# EXERCISE BRIEF
Please state how many lines of the listing contain the word "menu", giving the number by itself.

# EXERCISE MATERIAL
-*-

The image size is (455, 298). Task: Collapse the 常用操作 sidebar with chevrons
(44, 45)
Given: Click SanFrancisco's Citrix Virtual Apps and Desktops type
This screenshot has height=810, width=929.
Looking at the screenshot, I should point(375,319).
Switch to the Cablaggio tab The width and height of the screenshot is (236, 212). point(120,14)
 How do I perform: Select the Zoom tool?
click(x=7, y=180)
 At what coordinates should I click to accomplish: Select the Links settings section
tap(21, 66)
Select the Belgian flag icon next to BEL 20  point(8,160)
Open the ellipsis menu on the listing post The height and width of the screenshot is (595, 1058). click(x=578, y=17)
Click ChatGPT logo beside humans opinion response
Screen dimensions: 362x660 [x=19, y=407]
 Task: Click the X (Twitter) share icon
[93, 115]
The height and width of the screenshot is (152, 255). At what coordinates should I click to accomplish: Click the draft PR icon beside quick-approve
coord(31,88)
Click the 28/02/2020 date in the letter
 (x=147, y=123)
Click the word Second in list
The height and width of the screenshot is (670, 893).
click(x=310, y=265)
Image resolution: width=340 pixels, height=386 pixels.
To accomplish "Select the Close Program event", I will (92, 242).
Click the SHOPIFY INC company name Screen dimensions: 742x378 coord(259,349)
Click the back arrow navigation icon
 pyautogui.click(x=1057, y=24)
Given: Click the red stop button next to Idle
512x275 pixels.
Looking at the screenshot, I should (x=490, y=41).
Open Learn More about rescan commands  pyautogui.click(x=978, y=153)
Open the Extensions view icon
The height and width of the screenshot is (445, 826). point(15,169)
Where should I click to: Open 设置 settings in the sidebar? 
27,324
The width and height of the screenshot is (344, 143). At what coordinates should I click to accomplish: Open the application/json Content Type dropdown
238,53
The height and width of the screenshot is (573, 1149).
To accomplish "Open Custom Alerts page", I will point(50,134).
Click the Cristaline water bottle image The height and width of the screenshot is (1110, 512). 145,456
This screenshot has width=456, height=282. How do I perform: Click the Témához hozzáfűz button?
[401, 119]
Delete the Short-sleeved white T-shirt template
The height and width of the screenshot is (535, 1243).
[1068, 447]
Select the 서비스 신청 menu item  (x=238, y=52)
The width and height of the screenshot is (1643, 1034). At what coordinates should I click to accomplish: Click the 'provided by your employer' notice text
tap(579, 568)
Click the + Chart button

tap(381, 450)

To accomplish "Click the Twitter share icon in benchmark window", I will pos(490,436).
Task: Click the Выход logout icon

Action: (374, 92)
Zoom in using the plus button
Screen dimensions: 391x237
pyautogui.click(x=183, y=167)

-*-

# TASK SOLUTION
2